Историю ареста Александр вкратце рассказал в “Моем веке”. Я могу припомнить еще некоторые детали. Все началось с визита к нам Владислава Дашевского[22]. Визита довольно неожиданного, поскольку тогда мы жили в одной комнате, которую снимали у пани Дембинской, и вообще никого не принимали. Со знакомыми встречались в Союзе литераторов, который размещался в особняке графов Бельских. Там проводились какие-то собрания. Все было довольно уныло, но туда приходили Броневский, Пейпер, Полевка, Рудницкий и все те писатели, которые тогда застряли в Львове. Время от времени приходил и Дашевский, но редко. Обычно он сидел в своем театре, где сразу получил работу. Он возник у нас дома без предупреждения, что, разумеется, нас очень удивило. Ведь в то время мы уже вообще перестали его встречать – каждый занимался своими проблемами, своими делами. В Варшаве Дашевский навещал нас довольно часто. Особенно в период издания “Литературного ежемесячника”, с которым он сотрудничал. Мы тогда были уверены, что он принадлежит к числу наших друзей.
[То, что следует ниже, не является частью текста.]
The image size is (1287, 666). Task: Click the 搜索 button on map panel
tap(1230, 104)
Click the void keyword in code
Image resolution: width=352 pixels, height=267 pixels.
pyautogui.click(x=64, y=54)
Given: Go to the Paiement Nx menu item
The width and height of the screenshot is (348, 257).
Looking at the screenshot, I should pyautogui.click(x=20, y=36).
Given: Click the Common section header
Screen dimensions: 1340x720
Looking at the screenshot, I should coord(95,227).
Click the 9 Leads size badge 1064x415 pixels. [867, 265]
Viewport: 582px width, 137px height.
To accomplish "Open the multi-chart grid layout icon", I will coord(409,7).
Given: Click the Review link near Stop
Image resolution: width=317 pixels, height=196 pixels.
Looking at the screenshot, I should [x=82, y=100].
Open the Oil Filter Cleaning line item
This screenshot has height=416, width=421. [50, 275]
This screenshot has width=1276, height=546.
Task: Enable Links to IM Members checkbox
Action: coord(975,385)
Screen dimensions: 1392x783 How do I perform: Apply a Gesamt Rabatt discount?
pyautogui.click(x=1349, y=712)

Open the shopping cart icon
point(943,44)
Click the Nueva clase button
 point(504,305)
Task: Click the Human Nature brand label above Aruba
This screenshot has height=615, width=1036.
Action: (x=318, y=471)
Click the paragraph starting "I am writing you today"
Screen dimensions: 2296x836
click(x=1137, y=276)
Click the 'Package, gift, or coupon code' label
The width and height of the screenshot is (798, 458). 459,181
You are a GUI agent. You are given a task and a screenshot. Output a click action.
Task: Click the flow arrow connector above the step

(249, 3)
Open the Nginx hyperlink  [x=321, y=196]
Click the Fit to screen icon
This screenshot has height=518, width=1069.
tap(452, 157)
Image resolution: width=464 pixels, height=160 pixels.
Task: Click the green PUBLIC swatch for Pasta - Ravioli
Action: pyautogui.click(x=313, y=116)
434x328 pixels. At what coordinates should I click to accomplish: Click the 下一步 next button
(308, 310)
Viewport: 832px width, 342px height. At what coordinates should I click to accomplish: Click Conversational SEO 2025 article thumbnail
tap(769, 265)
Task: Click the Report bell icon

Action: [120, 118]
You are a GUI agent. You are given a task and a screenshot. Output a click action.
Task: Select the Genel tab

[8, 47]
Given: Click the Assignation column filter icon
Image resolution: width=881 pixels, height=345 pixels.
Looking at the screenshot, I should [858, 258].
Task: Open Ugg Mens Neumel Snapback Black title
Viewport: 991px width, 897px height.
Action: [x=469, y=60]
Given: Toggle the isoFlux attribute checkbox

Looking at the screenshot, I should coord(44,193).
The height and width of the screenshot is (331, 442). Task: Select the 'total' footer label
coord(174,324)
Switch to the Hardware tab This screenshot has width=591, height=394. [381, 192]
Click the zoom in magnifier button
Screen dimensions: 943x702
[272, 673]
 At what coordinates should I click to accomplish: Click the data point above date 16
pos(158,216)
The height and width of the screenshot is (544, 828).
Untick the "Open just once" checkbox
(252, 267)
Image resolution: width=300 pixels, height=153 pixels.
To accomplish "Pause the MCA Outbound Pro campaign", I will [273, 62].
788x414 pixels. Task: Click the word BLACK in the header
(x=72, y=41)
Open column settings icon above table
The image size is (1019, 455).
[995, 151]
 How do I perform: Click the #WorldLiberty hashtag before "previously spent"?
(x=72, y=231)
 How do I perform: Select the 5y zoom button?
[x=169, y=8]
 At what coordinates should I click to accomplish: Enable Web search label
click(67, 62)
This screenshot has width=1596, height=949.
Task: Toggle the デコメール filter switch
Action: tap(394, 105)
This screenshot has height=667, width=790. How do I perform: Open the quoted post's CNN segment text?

Так вот, он внезапно объявился в нашем львовском пристанище. Он выглядел каким-то возбужденным и стал сетовать на то, что нас нигде не видно, что нужно же где-то встретиться, пообщаться. Ведь накопилось столько важных проблем. Он предложил встретиться в ресторане Аронсона, у которого в Варшаве был до войны магазин элегантной мужской одежды от фирмы “Старая Англия”. Он тут же назначил день и час, сказав, что пригласил всех варшавских друзей. Александр сначала отказался. Он сказал, что ему сейчас не до товарищеских сборищ, что у него нет ни желания, ни времени. Владек не уступал и ушел, лишь все уладив. Нас очень удивил его напор. Я была склонна видеть в этом отражение нашей общей ситуации. Ситуации, в которую попали поляки, – уязвимости, одиночества, опасности, нищеты и страха.

В назначенный срок под вечер Дашевский появился в Союзе литераторов, где проходило какое-то совещание и велись нескончаемые дискуссии. Как обычно, там были Броневский, Важик, Пейпер, Александр и другие писатели, бежавшие от немецкой оккупации. Общий настрой этих совещаний, обмен мнениями, горячность – все это, как я сейчас понимаю, создавало видимость деятельности, маскировало страх. Реальной подоплекой происходившего было осознание того, что в любую минуту можно утратить свободу, оказаться арестованным или высланным, разлученным с родными. Люди непроизвольно сами создавали такой театр, чтобы найти убежище в иллюзиях, самообмане. Ужаснее всего, даже физической смерти, была тюрьма. И страх перед ней старались заглушить любыми способами. Происходило уничтожение свободы, личности, отрыв от польских корней. Помню, как на каком-то торжестве Броневскому не разрешили прочесть стихотворение “Кто ты, поляк”… Многие из управленцев Союза литераторов с большим трудом сдерживали свое нетерпение, старались не показывать, как они торопятся покончить с этим польским маскарадом и подогнать всех под советский стереотип.